[WHAT YOU SHOULD DO]
What is needed here is every entry, retyped exactly.

Dataset entries:
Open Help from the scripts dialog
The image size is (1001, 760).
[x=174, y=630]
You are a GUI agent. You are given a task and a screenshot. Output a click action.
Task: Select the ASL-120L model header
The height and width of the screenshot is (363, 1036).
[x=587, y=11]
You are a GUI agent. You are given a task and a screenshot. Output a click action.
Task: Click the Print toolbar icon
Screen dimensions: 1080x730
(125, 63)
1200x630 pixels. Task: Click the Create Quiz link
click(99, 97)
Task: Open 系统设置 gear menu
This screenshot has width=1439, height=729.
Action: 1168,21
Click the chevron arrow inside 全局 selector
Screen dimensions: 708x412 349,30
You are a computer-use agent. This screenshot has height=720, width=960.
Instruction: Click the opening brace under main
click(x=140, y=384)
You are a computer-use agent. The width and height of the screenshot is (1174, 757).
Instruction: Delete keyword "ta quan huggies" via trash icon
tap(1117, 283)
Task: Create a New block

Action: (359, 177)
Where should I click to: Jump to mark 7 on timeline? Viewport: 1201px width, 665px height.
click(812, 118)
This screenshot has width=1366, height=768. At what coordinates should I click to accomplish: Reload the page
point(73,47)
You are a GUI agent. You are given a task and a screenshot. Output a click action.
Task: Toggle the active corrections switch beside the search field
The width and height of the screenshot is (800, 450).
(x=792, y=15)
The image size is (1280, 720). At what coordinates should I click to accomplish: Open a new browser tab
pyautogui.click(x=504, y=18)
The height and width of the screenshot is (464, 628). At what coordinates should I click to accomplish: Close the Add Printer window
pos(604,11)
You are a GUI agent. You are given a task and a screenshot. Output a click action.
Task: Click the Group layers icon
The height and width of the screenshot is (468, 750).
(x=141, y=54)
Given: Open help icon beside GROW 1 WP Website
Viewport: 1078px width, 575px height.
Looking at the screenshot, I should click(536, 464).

[TASK OUTPUT]
Open Help from the scripts dialog
The image size is (1001, 760).
[x=174, y=630]
You are a GUI agent. You are given a task and a screenshot. Output a click action.
Task: Select the ASL-120L model header
The height and width of the screenshot is (363, 1036).
[x=587, y=11]
You are a GUI agent. You are given a task and a screenshot. Output a click action.
Task: Click the Print toolbar icon
Screen dimensions: 1080x730
(125, 63)
1200x630 pixels. Task: Click the Create Quiz link
click(99, 97)
Task: Open 系统设置 gear menu
This screenshot has width=1439, height=729.
Action: 1168,21
Click the chevron arrow inside 全局 selector
Screen dimensions: 708x412 349,30
You are a computer-use agent. This screenshot has height=720, width=960.
Instruction: Click the opening brace under main
click(x=140, y=384)
You are a computer-use agent. The width and height of the screenshot is (1174, 757).
Instruction: Delete keyword "ta quan huggies" via trash icon
tap(1117, 283)
Task: Create a New block

Action: (359, 177)
Where should I click to: Jump to mark 7 on timeline? Viewport: 1201px width, 665px height.
click(812, 118)
This screenshot has width=1366, height=768. At what coordinates should I click to accomplish: Reload the page
point(73,47)
You are a GUI agent. You are given a task and a screenshot. Output a click action.
Task: Toggle the active corrections switch beside the search field
The width and height of the screenshot is (800, 450).
(x=792, y=15)
The image size is (1280, 720). At what coordinates should I click to accomplish: Open a new browser tab
pyautogui.click(x=504, y=18)
The height and width of the screenshot is (464, 628). At what coordinates should I click to accomplish: Close the Add Printer window
pos(604,11)
You are a GUI agent. You are given a task and a screenshot. Output a click action.
Task: Click the Group layers icon
The height and width of the screenshot is (468, 750).
(x=141, y=54)
Given: Open help icon beside GROW 1 WP Website
Viewport: 1078px width, 575px height.
Looking at the screenshot, I should click(536, 464).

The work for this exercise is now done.